**The problem:** Would you please return only the lines from the one with "Given: Select the 小文字の URL の強制 template" through the last line of the records below, leaving the pictures out?

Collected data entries
*** Block opens ***

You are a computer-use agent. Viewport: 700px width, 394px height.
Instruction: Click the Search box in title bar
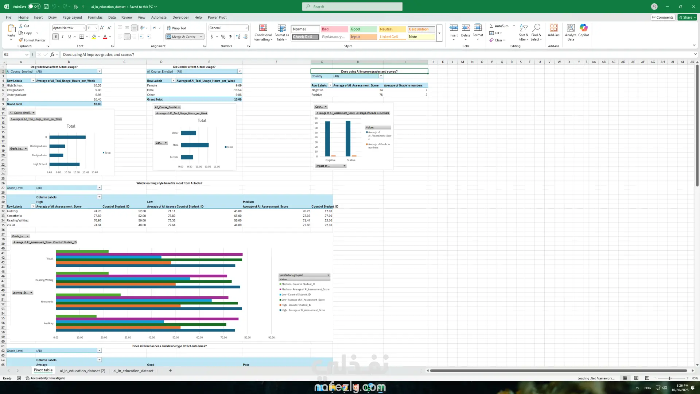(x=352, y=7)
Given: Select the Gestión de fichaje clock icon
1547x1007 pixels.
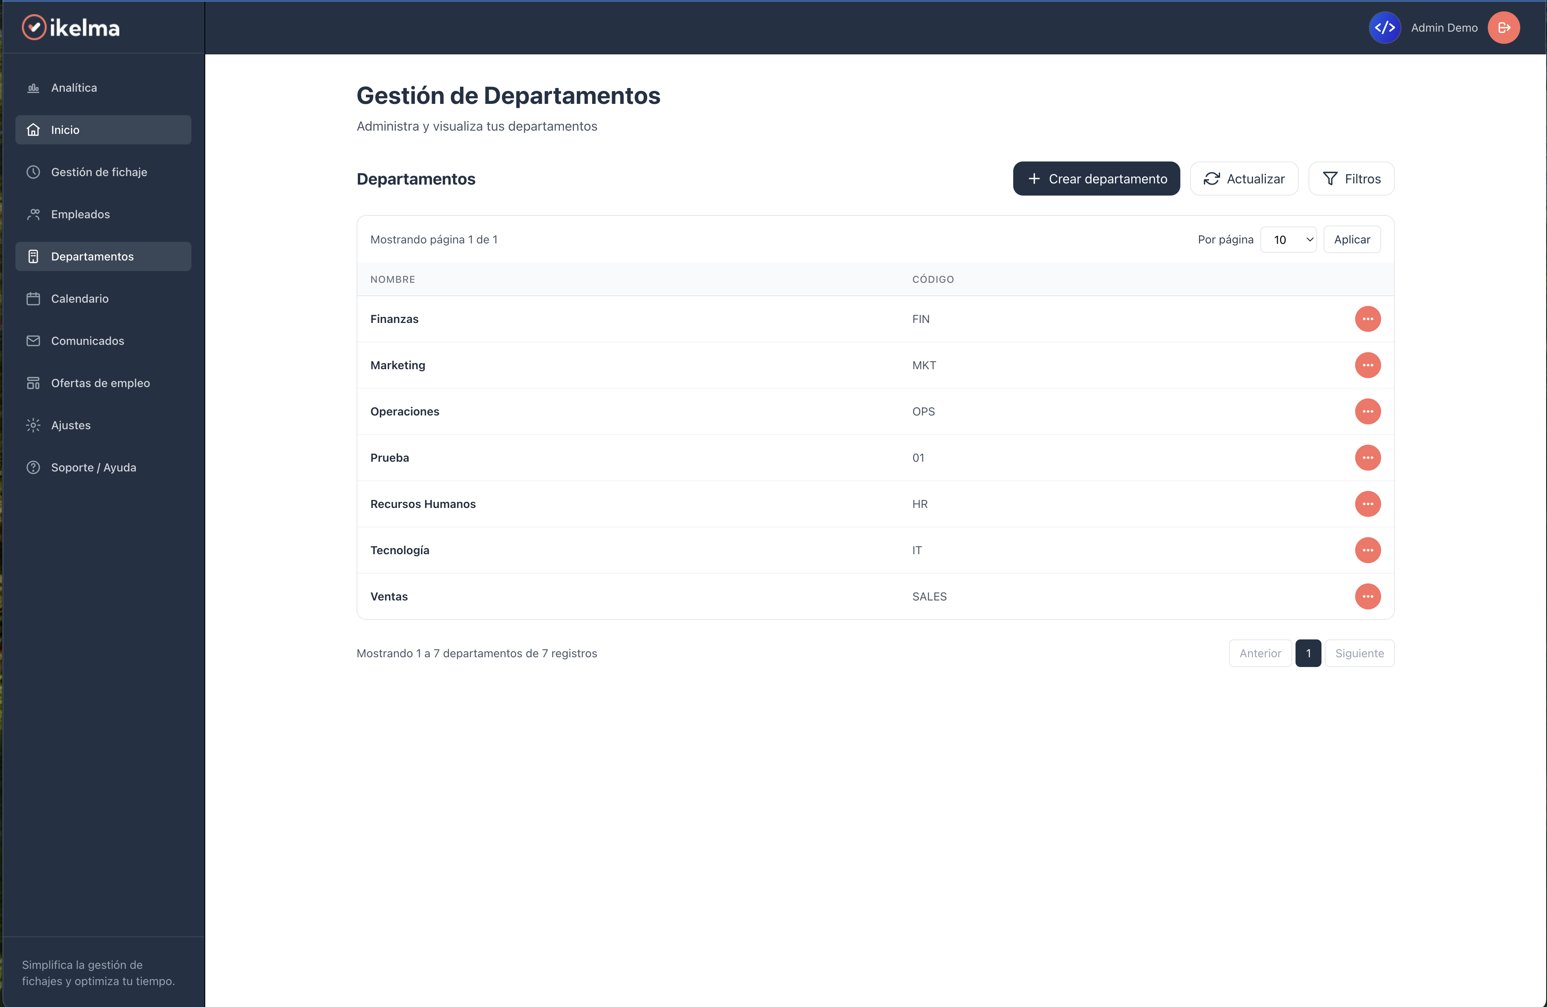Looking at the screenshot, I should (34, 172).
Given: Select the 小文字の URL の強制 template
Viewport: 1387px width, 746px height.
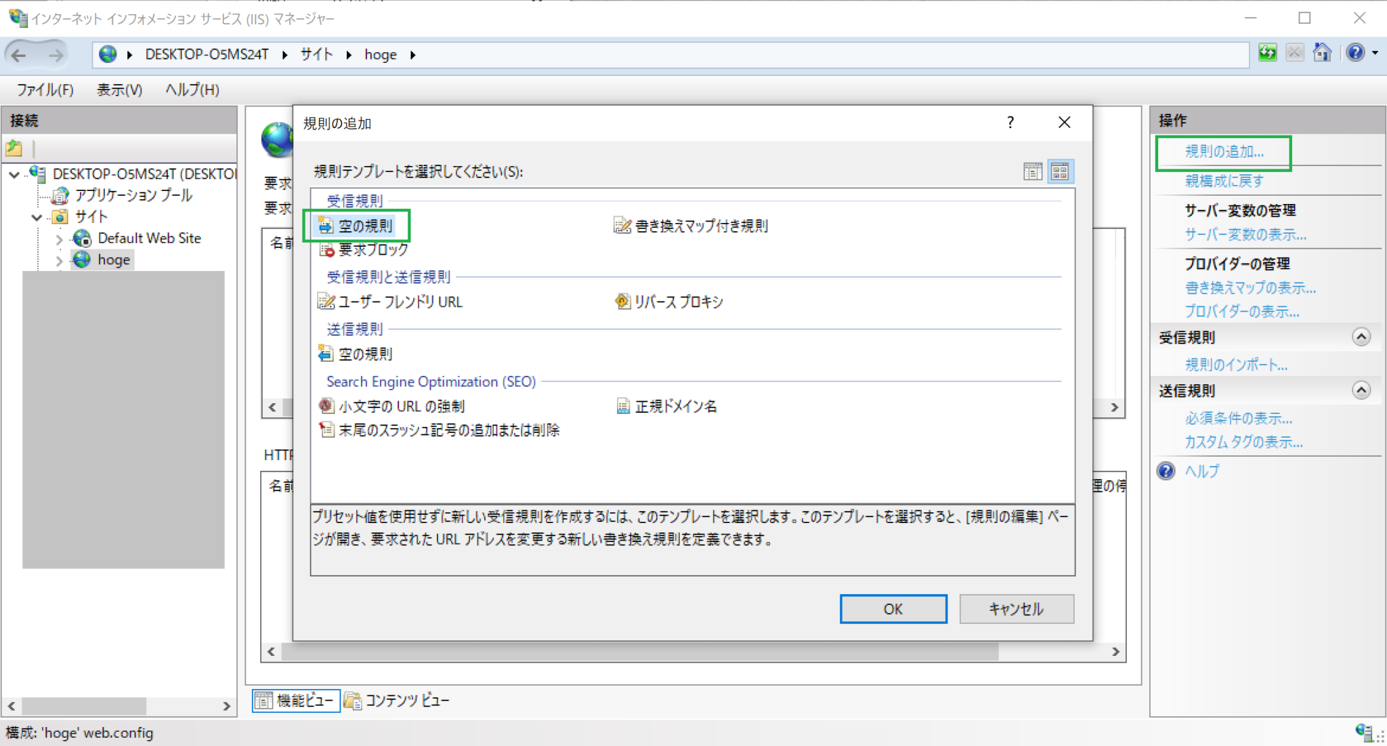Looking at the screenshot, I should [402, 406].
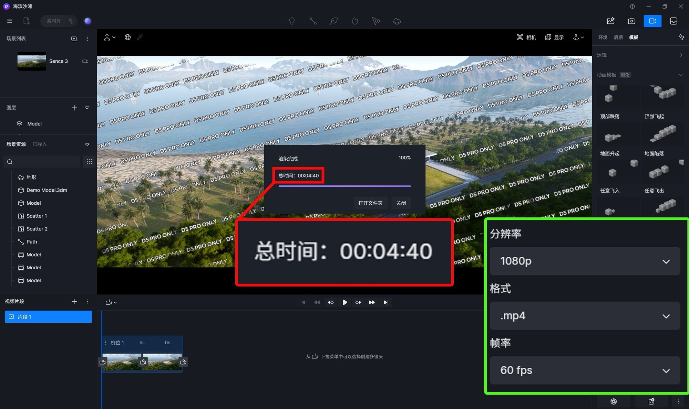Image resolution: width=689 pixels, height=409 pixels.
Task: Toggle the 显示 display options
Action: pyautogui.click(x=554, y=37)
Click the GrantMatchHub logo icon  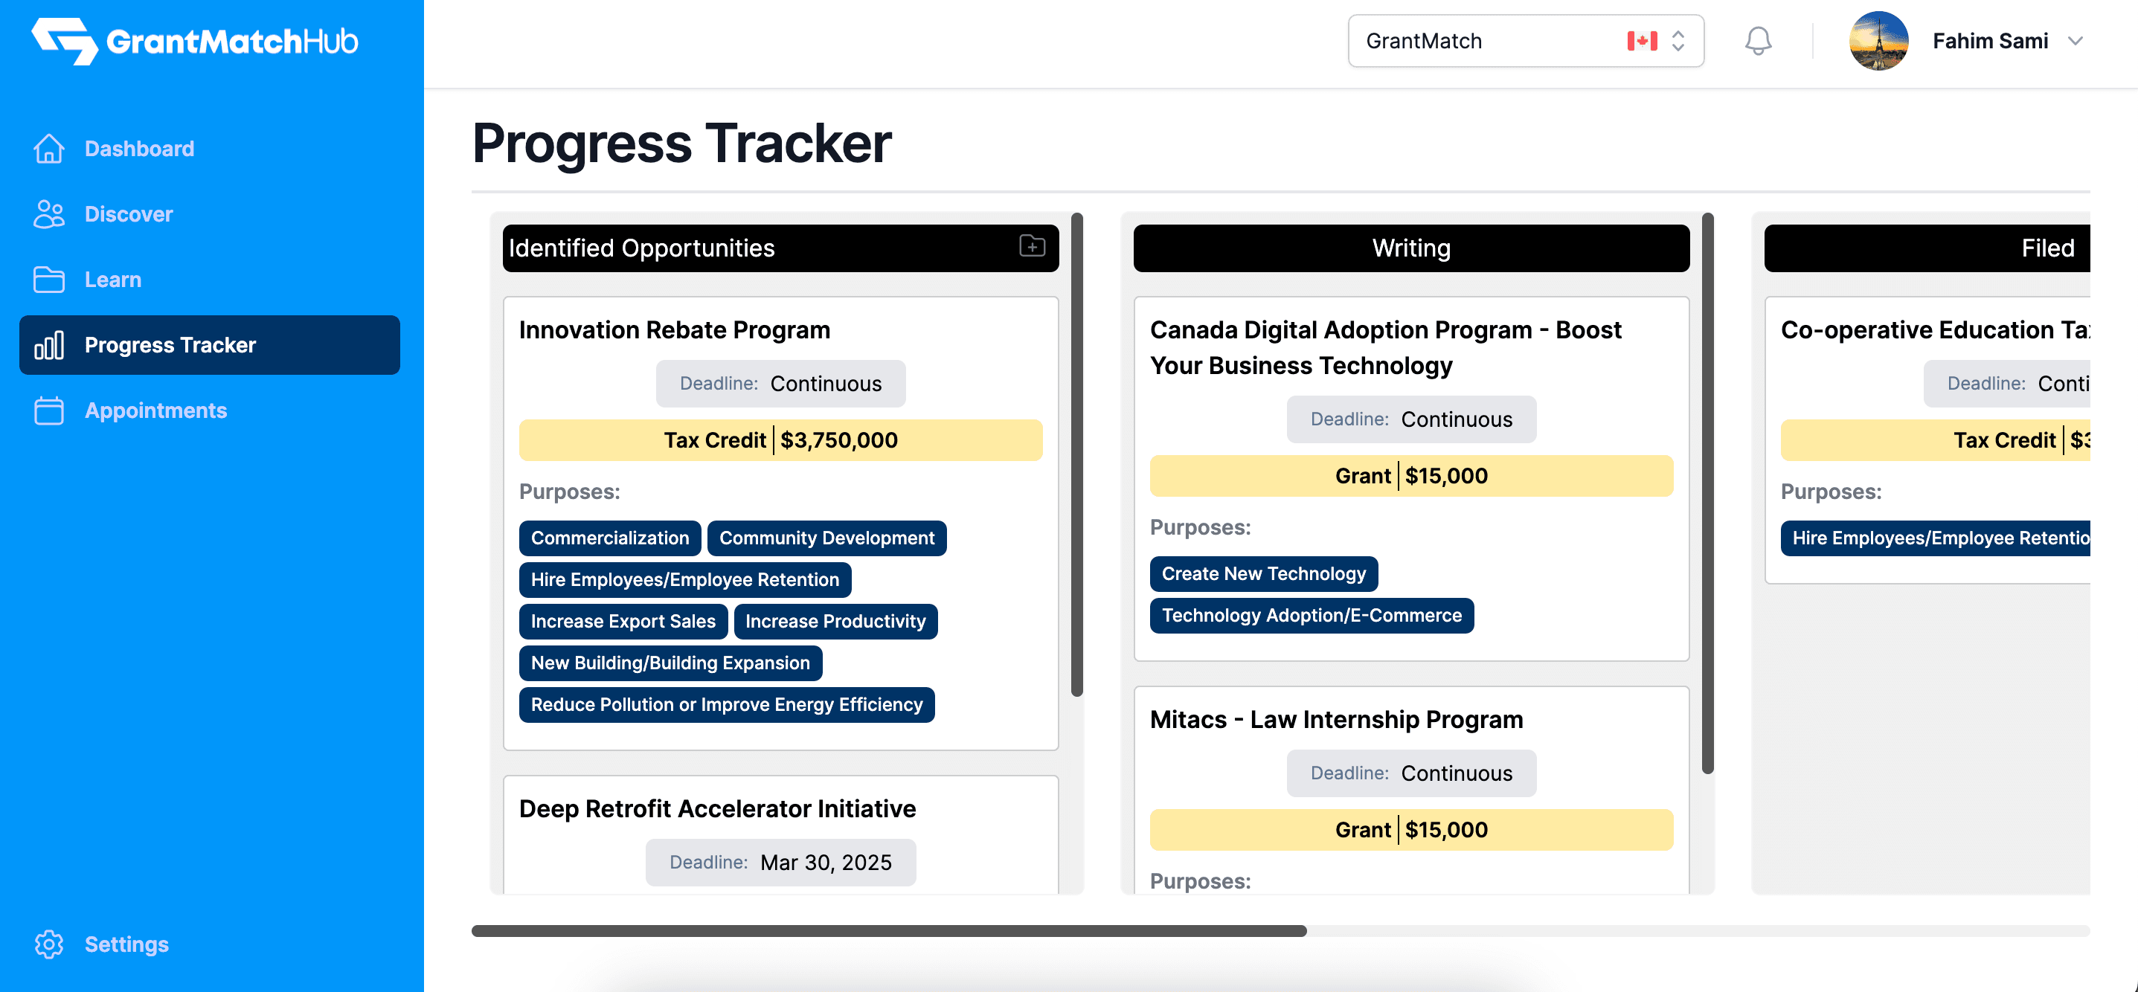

*** Block closes ***

**Answer to the exercise:**
Given: Select the 小文字の URL の強制 template
Viewport: 1387px width, 746px height.
Looking at the screenshot, I should [402, 406].
Image resolution: width=689 pixels, height=409 pixels.
Task: Toggle the 显示 display options
Action: pyautogui.click(x=554, y=37)
Click the GrantMatchHub logo icon  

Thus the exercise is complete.